Batangas Port serves as one of the primary maritime gateways in Southern Luzon and handles millions of passengers annually. However, the passenger terminal has also faced criticism regarding congestion, unofficial fixers and solicitors targeting travelers, and occasional delays in vessel departures. Concerns have likewise been raised over maintenance and overcrowding issues affecting some RoRo ferry services operating from the port.

==Administration==
The Batangas port is under the management of Philippine Ports Authority (PPA), the port administration in the Philippines, created in 1975 and attached to what is now the Department of Transportation (DOTr) for policy and program coordination. Port administration was merged with the traditional function of revenue collection of the Bureau of Customs (BOC). PPA is also vested with the function of undertaking all port construction projects under its port system.

The port falls within the administrative jurisdiction of the Customs Collection District of Batangas or Collection District IV, an area defined by the BOC which comprises the province of Aurora, Batangas, Quezon, Marinduque, Oriental, Occidental Mindoro, and Palawan. Batangas City, which hosts the port, is defined by the customs as the district's principal port of entry while the sub-ports of entry are designated as Puerto Princesa in Palawan and Plaridel, Quezon and Aurora.

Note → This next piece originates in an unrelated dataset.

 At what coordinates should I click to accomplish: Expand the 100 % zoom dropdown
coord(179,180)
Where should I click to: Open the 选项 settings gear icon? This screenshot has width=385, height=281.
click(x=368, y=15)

== Expansion and development issues ==
In March 2016, Operator Asian Terminals Inc. announce plans to invest primarily to improve port operations in the Batangas port, as well as the Port of Manila. The plan involves increasing the capacity of the port which is projected to accommodate more domestic passengers and international container cargoes.

The port of Batangas can improve its attractiveness in providing competitively-priced electricity or energy to investors and in offering higher quality maritime services. Regulations and ease-of-doing-business policies and standard operating procedures can be improved significantly.

The size of interior roads connecting the port leads to congestion that renders highways and expressways far less effective. The idea that the connection of the port to the Southern Tagalog Arterial Road (STAR Tollway) and South Luzon Expressway (SLEX) without passing through the Batangas City proper was since completed when STAR Tollway became connected with SLEX since December 2010. In addition, the revival or construction of a railway system connecting the Port of Batangas to Metro Manila would certainly accelerate its development.

These topics are regularly debated at the provincial level, particularly during Batangas gubernatorial elections.

On April 26, 2024, President Bongbong Marcos launched the port's expansion project during the Integrated Passenger Terminal building's inauguration.